Oh, there are nominally other Grand Prix possibilities. There will be some sentiment for two Coca-Cola spots from Wieden & Kennedy (one from Amsterdam, Netherlands, the other Portland, Ore.). The first is "Happiness Factory," a Willy Wonka-ish fantasy following the life of a vending Coke from coin insertion on. The second, "Video Game," is a spoof of "Grand Theft Auto," only it's about the opposite of mayhem. The hero helps everybody he encounters, paying it forward with a Coke and a smile.
Sony Bravia ( Fallon, London) followed up its transcendent "Balls" with another eye-opener titled "Paint." This one shows 73,000 liters of brightly colored enamel being cannon-shot out of Scottish public housing in time to Rossini. It's as majestic as "Balls" was mesmerizing.
A long shot, from McCann Erickson, Mumbai, India, for Happy White Teeth Whitening Gum, shows the progress of a humble worker running late for work at the palace. En route he passes lots of what look to be yogis poised in odd positions: atop lampposts, mounted on car fenders, etc. In the end, he gets to work, where he climbs to join his colleagues in a huge chandelier. When they smile, their Happy White teeth light up the room. All of the yogis we've seen, it turns out, are human light fixtures. Amazing.

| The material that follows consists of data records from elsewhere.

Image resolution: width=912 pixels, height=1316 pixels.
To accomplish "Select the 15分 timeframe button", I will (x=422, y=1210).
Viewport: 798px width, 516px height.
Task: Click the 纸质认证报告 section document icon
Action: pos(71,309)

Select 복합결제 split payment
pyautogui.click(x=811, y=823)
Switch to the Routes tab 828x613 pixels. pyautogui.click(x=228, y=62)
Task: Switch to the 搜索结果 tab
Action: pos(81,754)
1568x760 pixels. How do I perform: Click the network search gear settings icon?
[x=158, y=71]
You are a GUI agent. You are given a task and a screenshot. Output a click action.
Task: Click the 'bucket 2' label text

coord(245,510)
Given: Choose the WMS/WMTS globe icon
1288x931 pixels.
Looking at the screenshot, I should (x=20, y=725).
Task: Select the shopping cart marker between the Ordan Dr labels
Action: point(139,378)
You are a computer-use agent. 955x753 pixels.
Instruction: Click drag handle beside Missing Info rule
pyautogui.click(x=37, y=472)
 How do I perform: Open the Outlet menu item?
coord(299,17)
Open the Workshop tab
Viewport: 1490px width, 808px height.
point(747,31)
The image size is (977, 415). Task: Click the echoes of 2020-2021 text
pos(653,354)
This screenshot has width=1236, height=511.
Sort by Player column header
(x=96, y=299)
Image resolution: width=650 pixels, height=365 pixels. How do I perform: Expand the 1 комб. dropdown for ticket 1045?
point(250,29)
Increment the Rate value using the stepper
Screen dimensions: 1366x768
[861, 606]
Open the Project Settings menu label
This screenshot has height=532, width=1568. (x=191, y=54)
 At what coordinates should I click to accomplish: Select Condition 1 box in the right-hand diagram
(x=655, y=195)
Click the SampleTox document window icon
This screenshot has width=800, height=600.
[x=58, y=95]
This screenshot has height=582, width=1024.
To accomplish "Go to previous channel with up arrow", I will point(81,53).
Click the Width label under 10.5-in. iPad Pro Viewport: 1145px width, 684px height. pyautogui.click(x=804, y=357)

Likewise the second-best entry to the festival: for Lux, via Santo, Buenos Aires, Argentina -- a remarkable achievement in image making, digital effects and especially storytelling. The spot is called "Neon Girl," and it tells a story of a young woman having a bad day until she gets home to take a bath with Lux. Revived, she goes back out into the night and finds love and happiness. The thing is, this is all played out sideways in neon lighting -- or, at least, CGI-simulated neon lighting. To watch it is to gasp.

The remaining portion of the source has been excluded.